Department of Pharmaceutical Sciences, University of Connecticut, 69 North Eagleville Road, Storrs, Connecticut 06269, USA.
J Chem Inf Model. 2009 Dec;49(12):2813-9. doi: 10.1021/ci9003078.
Ensembles of protein structures to simulate protein flexibility are widely used throughout several applications including virtual lead optimization where they have been shown to improve ligand ranking. Yet, there is no established convention for weighting individual scores generated from ensemble members. To investigate the best method for weighting ensemble scores for proper ligand ranking, a series of dihydrofolate reductase inhibitors was docked to ensembles of Candida albicans dihydrofolate reductase (CaDHFR) structures created from a molecular dynamics (MD) simulation. From a single MD simulation, two ensemble collections were generated, one of which was subjected to a minimization procedure to create a group of structures of equal probability. As expected, ligand ranking accuracy was significantly improved when Boltzmann weighting was applied to the energies of the ensemble without structural minimization (60%), relative to that achieved with averaging (36%). However, accuracy was further improved (72%) by averaging docking scores across a minimized ensemble. To examine whether this accuracy results from structural variation in the single trajectory versus the possibility that error is minimized by averaging, a third collection of receptor structures was created in which each member was taken from an independent molecular dynamics simulation after minimization. Comparison of the docking accuracy results from the single trajectory (72%) to this third collection (61%) showed decreased accuracy, suggesting that ligands are more accurately oriented and assessed when docked to the minimized ensemble from a single MD trajectory, an effect that is more than simply error minimization. Averaging docking scores over a minimized ensemble of another target, influenza A neuraminidase, yielded a ligand ranking accuracy of 83%, representing a 24% improvement over other methods tested.

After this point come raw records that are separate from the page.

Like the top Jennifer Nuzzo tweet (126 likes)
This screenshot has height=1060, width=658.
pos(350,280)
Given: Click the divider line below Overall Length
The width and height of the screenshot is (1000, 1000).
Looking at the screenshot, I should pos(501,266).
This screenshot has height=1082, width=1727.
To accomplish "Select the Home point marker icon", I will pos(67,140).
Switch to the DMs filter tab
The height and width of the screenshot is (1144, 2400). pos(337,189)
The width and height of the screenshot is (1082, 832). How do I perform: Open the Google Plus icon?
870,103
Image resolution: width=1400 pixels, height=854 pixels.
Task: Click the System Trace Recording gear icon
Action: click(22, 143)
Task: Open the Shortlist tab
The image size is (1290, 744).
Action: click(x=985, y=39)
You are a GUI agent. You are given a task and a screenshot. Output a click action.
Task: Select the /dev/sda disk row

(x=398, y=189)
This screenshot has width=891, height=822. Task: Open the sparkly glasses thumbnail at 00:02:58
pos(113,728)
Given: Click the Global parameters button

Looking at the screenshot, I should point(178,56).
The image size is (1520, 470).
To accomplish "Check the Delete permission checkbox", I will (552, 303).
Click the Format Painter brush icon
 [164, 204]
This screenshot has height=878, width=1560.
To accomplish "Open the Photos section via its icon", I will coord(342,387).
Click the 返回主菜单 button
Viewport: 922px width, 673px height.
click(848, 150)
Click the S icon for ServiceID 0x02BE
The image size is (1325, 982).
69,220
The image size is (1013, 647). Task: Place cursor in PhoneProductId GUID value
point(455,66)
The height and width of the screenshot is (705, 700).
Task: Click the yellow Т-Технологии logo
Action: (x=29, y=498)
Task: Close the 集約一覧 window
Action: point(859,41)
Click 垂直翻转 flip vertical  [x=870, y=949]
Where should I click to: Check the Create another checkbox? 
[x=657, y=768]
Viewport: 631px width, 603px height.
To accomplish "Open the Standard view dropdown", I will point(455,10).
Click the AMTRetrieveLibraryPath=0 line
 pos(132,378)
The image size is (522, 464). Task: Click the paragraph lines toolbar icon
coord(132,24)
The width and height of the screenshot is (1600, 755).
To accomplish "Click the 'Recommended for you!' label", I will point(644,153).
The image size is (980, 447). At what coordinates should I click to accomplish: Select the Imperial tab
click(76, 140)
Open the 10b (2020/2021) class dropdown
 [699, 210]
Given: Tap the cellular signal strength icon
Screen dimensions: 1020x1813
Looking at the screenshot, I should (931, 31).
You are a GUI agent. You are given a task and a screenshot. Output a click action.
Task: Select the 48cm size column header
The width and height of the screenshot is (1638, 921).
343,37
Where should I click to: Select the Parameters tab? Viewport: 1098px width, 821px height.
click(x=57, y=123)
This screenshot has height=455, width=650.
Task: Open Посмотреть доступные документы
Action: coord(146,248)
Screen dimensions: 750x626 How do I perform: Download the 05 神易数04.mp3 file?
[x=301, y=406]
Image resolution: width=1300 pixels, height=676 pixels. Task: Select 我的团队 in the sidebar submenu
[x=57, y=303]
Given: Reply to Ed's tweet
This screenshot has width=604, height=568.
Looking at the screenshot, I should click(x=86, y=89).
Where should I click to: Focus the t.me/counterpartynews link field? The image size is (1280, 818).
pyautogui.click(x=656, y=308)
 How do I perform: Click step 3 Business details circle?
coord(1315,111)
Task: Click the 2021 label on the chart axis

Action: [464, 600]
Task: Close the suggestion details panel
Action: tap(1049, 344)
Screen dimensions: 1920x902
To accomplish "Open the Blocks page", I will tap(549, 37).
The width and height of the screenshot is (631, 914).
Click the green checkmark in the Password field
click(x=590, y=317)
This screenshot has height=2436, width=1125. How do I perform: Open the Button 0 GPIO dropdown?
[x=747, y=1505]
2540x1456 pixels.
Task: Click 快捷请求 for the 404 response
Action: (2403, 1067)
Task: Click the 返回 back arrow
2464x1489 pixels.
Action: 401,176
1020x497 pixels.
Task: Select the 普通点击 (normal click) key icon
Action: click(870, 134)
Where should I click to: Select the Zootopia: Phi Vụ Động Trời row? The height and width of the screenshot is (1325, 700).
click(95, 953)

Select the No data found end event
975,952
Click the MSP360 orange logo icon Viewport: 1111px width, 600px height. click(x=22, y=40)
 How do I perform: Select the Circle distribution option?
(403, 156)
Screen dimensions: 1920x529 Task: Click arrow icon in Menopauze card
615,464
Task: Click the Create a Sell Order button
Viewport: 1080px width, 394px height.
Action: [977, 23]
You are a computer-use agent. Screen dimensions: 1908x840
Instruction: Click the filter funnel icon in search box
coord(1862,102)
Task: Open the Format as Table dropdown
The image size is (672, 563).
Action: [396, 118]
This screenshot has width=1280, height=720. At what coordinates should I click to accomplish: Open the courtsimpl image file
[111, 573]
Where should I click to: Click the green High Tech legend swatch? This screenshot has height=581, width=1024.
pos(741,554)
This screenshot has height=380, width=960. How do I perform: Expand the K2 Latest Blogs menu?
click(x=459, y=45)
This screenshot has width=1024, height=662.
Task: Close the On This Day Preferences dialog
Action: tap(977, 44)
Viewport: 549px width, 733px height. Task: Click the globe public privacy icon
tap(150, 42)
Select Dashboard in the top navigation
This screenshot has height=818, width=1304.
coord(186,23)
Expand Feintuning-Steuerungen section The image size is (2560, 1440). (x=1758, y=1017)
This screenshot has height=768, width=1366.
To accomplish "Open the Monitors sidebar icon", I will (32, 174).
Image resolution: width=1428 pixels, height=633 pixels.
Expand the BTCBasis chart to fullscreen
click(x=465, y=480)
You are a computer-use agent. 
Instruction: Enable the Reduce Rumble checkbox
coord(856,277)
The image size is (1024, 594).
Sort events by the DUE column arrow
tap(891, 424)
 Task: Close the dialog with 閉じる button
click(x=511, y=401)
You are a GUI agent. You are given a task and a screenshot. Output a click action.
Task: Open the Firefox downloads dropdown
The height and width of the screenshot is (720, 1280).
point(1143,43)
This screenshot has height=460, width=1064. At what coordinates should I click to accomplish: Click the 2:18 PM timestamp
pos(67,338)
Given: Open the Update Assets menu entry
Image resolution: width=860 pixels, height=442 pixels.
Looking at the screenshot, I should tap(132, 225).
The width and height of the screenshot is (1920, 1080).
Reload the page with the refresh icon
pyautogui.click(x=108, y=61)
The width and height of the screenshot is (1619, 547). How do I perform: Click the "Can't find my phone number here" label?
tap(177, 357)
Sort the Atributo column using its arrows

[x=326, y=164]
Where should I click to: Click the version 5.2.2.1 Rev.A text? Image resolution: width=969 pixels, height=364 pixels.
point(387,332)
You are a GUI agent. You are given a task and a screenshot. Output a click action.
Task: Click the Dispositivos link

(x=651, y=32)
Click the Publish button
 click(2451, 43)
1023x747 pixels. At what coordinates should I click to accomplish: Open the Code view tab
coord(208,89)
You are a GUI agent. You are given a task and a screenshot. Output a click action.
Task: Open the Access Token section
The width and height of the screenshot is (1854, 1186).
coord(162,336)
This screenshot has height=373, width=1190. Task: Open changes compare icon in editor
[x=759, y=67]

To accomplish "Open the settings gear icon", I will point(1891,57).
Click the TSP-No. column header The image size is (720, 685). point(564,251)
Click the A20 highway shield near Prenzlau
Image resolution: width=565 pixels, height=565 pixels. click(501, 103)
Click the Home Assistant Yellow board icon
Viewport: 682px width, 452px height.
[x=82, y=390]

用于模拟蛋白质柔性的蛋白质结构集合在多个应用中得到了广泛应用,包括虚拟先导化合物优化,在这些应用中,它们已被证明可以提高配体的排名。然而,对于从集合成员生成的各个得分进行加权还没有既定的惯例。为了研究加权集合得分以正确排名配体的最佳方法,对一系列二氢叶酸还原酶抑制剂进行了对接,这些抑制剂是从分子动力学 (MD) 模拟创建的假丝酵母二氢叶酸还原酶 (CaDHFR) 结构的集合中得到的。从单个 MD 模拟中,生成了两个集合集合,其中一个集合经过最小化过程处理,以创建一组具有相同概率的结构。正如预期的那样,当将 Boltzmann 加权应用于未经结构最小化的集合的能量时(60%),与使用平均值(36%)相比,配体排名的准确性得到了显著提高。然而,通过对最小化集合进行平均 docking 得分,准确性进一步提高(72%)。为了检查这种准确性是否是由于单个轨迹中的结构变化导致的,还是由于平均化可以最小化误差的可能性导致的,创建了第三个受体结构集合,其中每个成员都是在最小化后从独立的分子动力学模拟中获得的。将单个轨迹的 docking 准确性结果(72%)与第三个集合(61%)进行比较表明,准确性降低,这表明当配体从单个 MD 轨迹对接至最小化集合时,配体的定向和评估更为准确,这种效果不仅仅是简单的误差最小化。对另一个靶标,流感 A 神经氨酸酶的最小化集合的 docking 得分进行平均,得到了 83%的配体排名准确性,比其他测试方法提高了 24%。